Sim, o progresso da ciência tem a sua caixa-preta. O holocausto e as bombas atômicas que o digam. No entanto, os males advindos da abertura da caixa de Pandora da ciência ganham contornos ainda mais apocalípticos quando olhamos para a degradação ecológica. Podemos ficar num único exemplo nacional para termos ideia do tamanho da destruição: nos últimos 40 anos, segundo o cientista Antonio Nobre, a floresta amazônica teve o equivalente a mais de 12 mil campos de futebol desmatados por dia, mais de 500 por hora, quase 9 por minuto. Para a jornalista Eliane Brum, a Amazônia dá forma ao momento da História em que a humanidade deixa de temer a catástrofe para se tornar a catástrofe. Há algo de proporções incalculáveis acontecendo enquanto nos mantemos cegos e surdos. Essa alienação, segundo o antropólogo Eduardo Viveiros de Castro, recorrendo a uma figura utilizada pelo pensador alemão Günther Anders, é um fenômeno supraliminar. A ciência já mapeou aqueles fenômenos considerados abaixo da linha da percepção – subliminares – que alguém ouve e vê, mas não sabe que ouviu e viu. Nós, no entanto, estamos às voltas com algo inédito, o supraliminar. Trata-se de eventos tão descomunais, como essa crise climática, por exemplo, que, de tão grandes, não se consegue ver nem imaginar.
Esta edição do jornal GrupoNews atém-se, especificamente, a alguns efeitos colaterais das tecnologias digitais, responsáveis, entre outros aspectos, por uma nova forma de adicção, comparada à do álcool e das drogas: o vício em internet e em jogos eletrônicos on-line. Paulo Roberto da Silva, em um dos artigos de capa, mostra como a Coreia do Sul, a capital digital do mundo, tornou-se o país com maior quantidade de viciados em internet e em games eletrônicos (um número superior a 2 milhões de pessoas) e o primeiro a criar um programa de tratamento médico para dependentes cibernéticos (hoje já são mais de 150 clínicas especializadas). Essa nova conjuntura social protagonizou, de forma absurda neste país, a tragédia envolvendo a pequena Sarang, cujos pais, por sofrerem de dependência crônica da internet e estarem imersos no mundo paralelo dos games, negligenciaram ao bebê cuidados básicos de alimentação, levando-o à morte por desnutrição.
A mente humana está sob um ataque perigoso e silencioso patrocinado pelas tecnologias digitais.

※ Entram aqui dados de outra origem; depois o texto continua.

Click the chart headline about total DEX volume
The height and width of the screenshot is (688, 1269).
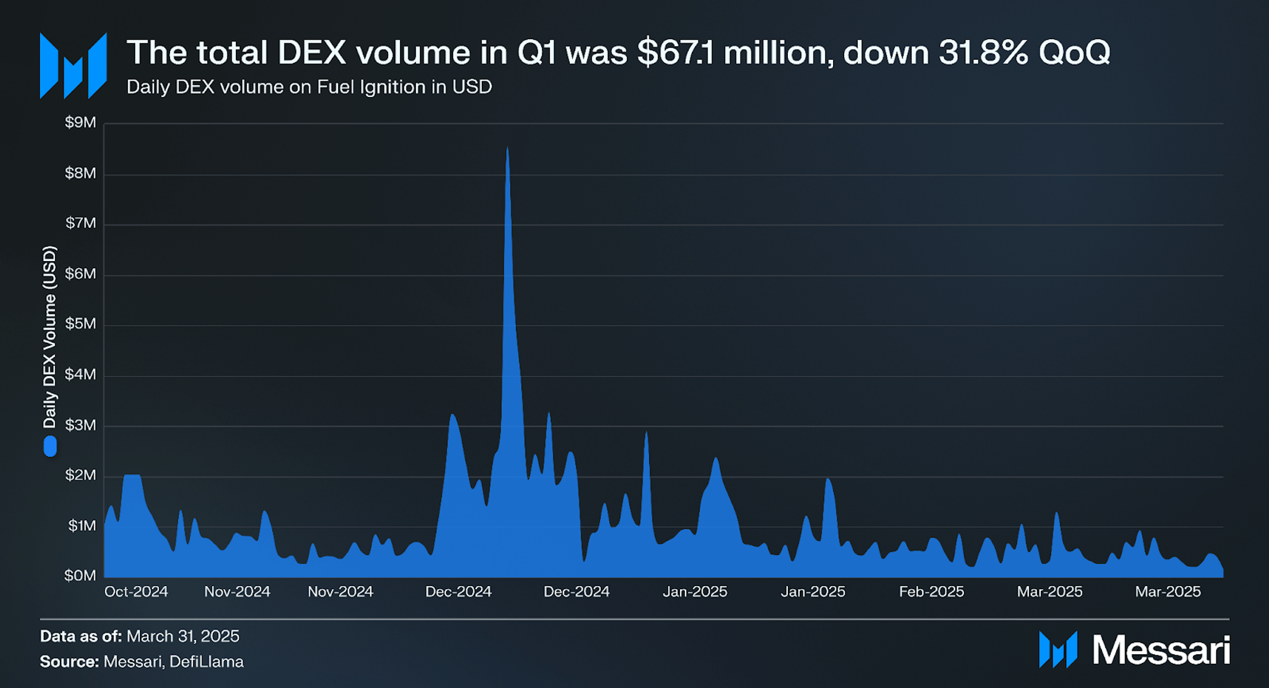pyautogui.click(x=618, y=52)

Estas, como adverte Nicholas Carr, não somente estão mudando nosso estilo de vida e formas de comunicação, mas também os nossos cérebros e a maneira como raciocinamos, percebemos e sentimos. Nós moldamos a tecnologia para atender a uma necessidade e, em seguida, ela nos molda. Um exemplo disso são os efeitos da migração da nossa leitura no texto impresso para aquela realizada na tela de um computador: altera-se não somente o modo como interagimos com o texto, mas também o grau de atenção e a profundidade de nossa imersão nele. A internet, ao nos engajar em multitarefas que afetam, segundo Carr, nossa habilidade de pensar com profundidade e criativamente, está forjando a geração mais distraída e desconcentrada da História. “Trata-se de um verdadeiro ecossistema de tecnologias de interrupção”, declara o autor.
A exemplo de executivos de companhias tecnológicas, que limitam o acesso de seus filhos a eletrônicos, é preciso fazer algo. As reflexões que os textos de capa aqui propõem talvez sejam um bom começo para nos conscientizarmos desta epidemia mundial de distração e superficialidade que assola o planeta. Uma ótima leitura!